- **Task to carry out**:
When the line with "Instruction: Start autoplay" appears below, start repeating lines exactly, and keep going through the line with "The width and height of the screenshot is (1444, 840)."; add nothing outside that span.
====================
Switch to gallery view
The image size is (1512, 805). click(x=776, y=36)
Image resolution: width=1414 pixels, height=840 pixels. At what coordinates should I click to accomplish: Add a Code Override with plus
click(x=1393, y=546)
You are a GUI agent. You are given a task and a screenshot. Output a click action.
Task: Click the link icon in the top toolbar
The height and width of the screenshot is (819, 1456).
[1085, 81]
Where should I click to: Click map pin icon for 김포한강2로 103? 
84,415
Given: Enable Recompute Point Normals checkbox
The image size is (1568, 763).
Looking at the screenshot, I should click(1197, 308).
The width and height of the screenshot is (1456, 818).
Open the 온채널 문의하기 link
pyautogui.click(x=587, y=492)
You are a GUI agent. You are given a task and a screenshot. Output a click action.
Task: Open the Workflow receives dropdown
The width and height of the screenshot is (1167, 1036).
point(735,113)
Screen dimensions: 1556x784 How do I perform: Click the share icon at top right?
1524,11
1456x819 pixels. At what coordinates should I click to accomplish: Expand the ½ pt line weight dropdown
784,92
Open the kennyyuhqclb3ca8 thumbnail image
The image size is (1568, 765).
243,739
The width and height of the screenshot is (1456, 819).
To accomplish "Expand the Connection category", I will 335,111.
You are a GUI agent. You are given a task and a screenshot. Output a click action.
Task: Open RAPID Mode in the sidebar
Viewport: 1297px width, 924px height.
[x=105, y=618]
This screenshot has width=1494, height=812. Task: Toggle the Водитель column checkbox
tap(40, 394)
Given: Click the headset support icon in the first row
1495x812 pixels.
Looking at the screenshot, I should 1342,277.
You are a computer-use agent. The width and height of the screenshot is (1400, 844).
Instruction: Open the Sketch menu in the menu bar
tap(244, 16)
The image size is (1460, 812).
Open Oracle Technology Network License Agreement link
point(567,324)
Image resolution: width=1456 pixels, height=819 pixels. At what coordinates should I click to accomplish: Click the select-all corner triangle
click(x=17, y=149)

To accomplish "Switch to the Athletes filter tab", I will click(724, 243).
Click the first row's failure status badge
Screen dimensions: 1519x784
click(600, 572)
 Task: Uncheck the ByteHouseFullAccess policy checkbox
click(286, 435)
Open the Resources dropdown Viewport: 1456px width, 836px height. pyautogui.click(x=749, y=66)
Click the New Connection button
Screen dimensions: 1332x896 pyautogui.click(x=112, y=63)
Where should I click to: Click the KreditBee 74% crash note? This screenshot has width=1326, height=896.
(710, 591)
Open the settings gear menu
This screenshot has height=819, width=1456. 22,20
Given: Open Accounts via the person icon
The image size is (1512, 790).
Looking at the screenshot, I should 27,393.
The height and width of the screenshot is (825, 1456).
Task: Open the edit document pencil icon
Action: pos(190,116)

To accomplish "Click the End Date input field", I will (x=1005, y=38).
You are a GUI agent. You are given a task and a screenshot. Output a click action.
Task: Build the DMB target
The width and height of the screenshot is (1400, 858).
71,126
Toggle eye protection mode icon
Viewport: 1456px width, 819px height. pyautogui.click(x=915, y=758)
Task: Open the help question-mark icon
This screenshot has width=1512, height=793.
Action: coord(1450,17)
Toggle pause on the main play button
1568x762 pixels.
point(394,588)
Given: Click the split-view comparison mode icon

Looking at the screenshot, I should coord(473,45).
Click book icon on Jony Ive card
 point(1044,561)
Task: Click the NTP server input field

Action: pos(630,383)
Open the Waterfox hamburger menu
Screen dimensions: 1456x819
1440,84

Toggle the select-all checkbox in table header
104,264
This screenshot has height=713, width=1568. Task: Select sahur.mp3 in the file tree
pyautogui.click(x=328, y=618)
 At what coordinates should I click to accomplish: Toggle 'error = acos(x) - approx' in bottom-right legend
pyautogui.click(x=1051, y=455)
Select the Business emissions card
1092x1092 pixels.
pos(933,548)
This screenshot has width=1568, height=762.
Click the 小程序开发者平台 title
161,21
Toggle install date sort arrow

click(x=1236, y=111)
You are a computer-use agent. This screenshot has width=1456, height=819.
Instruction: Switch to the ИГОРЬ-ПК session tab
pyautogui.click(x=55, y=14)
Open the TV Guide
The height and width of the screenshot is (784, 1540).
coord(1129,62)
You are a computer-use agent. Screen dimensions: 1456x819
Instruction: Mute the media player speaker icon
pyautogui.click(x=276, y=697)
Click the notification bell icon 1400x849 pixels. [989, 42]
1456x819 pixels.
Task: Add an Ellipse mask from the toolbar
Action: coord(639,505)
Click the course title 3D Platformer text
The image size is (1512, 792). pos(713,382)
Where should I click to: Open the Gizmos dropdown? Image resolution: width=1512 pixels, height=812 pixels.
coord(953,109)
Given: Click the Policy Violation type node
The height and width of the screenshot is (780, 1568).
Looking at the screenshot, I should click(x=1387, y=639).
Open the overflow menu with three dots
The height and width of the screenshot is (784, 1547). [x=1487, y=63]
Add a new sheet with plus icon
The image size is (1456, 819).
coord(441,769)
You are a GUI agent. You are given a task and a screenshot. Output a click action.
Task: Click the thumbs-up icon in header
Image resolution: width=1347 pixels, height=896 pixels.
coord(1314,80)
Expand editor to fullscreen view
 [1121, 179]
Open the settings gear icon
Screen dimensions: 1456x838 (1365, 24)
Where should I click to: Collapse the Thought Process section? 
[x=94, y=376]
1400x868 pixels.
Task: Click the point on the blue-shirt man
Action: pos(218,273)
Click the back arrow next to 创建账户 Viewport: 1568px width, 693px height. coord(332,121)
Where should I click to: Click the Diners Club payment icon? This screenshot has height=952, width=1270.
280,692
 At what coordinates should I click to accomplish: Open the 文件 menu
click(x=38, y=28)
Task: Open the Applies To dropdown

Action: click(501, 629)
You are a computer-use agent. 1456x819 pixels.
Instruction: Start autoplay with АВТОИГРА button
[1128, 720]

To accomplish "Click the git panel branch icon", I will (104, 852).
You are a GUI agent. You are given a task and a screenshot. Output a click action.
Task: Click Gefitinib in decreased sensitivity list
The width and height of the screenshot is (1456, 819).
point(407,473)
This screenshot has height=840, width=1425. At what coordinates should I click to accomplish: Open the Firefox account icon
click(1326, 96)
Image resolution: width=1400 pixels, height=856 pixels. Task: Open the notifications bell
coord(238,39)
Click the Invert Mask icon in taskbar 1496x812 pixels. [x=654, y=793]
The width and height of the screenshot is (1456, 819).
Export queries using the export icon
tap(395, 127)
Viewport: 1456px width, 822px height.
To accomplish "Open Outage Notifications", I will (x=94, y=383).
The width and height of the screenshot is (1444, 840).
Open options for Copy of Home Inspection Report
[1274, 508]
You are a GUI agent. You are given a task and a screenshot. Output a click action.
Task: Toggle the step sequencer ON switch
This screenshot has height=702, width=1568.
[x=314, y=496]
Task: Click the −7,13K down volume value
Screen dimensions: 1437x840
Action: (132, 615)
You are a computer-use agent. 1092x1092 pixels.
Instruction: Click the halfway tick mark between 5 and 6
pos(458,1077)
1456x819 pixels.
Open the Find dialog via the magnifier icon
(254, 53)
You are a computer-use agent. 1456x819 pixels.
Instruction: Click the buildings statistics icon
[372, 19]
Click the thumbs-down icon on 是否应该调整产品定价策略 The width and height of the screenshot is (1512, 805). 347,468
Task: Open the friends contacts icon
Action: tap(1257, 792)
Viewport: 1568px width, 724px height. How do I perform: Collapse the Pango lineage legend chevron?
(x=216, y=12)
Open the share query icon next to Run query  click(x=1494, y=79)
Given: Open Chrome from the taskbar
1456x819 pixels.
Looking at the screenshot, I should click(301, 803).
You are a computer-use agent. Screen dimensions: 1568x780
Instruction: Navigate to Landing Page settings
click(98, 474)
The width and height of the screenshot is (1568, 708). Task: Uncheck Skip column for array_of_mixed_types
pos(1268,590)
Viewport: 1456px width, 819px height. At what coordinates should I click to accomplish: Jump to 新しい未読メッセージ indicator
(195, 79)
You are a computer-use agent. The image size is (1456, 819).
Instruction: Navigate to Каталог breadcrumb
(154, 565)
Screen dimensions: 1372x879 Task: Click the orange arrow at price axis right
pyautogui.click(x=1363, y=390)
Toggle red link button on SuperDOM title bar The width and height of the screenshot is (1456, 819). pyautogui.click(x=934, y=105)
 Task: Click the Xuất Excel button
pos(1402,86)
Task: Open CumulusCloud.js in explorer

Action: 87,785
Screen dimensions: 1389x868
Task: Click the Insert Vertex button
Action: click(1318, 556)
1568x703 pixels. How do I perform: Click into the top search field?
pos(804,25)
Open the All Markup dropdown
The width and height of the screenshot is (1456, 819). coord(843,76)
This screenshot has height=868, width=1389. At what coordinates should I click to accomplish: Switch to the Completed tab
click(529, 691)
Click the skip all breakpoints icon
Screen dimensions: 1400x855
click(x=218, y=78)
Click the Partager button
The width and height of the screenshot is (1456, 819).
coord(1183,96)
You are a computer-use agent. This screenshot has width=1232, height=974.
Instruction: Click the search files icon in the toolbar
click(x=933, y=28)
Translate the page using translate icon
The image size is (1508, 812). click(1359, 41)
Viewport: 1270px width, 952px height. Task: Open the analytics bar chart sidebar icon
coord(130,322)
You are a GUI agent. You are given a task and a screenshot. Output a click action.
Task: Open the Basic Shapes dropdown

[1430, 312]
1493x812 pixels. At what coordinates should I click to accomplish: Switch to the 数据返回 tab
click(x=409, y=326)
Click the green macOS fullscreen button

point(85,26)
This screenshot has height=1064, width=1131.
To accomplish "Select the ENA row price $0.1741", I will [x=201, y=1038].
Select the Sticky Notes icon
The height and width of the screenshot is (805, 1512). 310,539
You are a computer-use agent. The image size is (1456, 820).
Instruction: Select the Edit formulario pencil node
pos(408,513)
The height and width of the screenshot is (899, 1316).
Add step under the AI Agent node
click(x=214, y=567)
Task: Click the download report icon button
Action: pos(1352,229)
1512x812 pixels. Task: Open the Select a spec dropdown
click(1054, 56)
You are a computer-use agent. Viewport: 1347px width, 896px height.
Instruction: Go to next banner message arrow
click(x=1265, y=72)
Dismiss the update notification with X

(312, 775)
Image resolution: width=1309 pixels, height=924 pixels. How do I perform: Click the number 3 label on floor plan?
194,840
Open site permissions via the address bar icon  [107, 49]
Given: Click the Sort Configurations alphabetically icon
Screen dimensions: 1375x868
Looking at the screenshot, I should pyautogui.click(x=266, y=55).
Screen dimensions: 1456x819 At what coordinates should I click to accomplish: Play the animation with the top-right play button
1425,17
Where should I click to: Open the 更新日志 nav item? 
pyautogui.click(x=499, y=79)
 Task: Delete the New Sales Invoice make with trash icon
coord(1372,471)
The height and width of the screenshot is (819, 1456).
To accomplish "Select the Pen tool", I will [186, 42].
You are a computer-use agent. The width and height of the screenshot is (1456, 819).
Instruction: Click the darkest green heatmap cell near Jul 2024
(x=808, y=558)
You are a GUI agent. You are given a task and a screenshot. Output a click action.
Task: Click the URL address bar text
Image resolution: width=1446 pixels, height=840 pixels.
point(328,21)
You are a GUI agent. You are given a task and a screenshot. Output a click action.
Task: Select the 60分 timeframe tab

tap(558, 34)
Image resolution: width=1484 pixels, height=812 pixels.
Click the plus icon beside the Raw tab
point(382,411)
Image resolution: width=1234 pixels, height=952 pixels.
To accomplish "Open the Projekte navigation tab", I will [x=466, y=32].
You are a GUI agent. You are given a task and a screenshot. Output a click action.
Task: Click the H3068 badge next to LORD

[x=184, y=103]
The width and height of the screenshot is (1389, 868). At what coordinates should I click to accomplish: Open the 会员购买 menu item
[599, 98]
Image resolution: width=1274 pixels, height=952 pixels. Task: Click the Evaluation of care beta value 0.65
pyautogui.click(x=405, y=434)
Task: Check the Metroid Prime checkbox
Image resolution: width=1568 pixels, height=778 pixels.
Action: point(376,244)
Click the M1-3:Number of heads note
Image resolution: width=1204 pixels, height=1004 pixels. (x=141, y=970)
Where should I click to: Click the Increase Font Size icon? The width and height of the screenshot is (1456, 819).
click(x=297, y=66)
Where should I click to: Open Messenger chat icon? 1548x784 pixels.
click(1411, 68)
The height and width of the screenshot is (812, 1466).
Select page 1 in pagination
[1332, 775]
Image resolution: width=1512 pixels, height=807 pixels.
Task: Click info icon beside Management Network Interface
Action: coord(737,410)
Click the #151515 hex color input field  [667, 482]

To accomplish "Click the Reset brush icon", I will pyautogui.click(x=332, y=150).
====================
- **Result for this task**:
Instruction: Start autoplay with АВТОИГРА button
[1128, 720]

To accomplish "Click the git panel branch icon", I will (104, 852).
You are a GUI agent. You are given a task and a screenshot. Output a click action.
Task: Click Gefitinib in decreased sensitivity list
The width and height of the screenshot is (1456, 819).
point(407,473)
This screenshot has height=840, width=1425. At what coordinates should I click to accomplish: Open the Firefox account icon
click(1326, 96)
Image resolution: width=1400 pixels, height=856 pixels. Task: Open the notifications bell
coord(238,39)
Click the Invert Mask icon in taskbar 1496x812 pixels. [x=654, y=793]
The width and height of the screenshot is (1456, 819).
Export queries using the export icon
tap(395, 127)
Viewport: 1456px width, 822px height.
To accomplish "Open Outage Notifications", I will (x=94, y=383).
The width and height of the screenshot is (1444, 840).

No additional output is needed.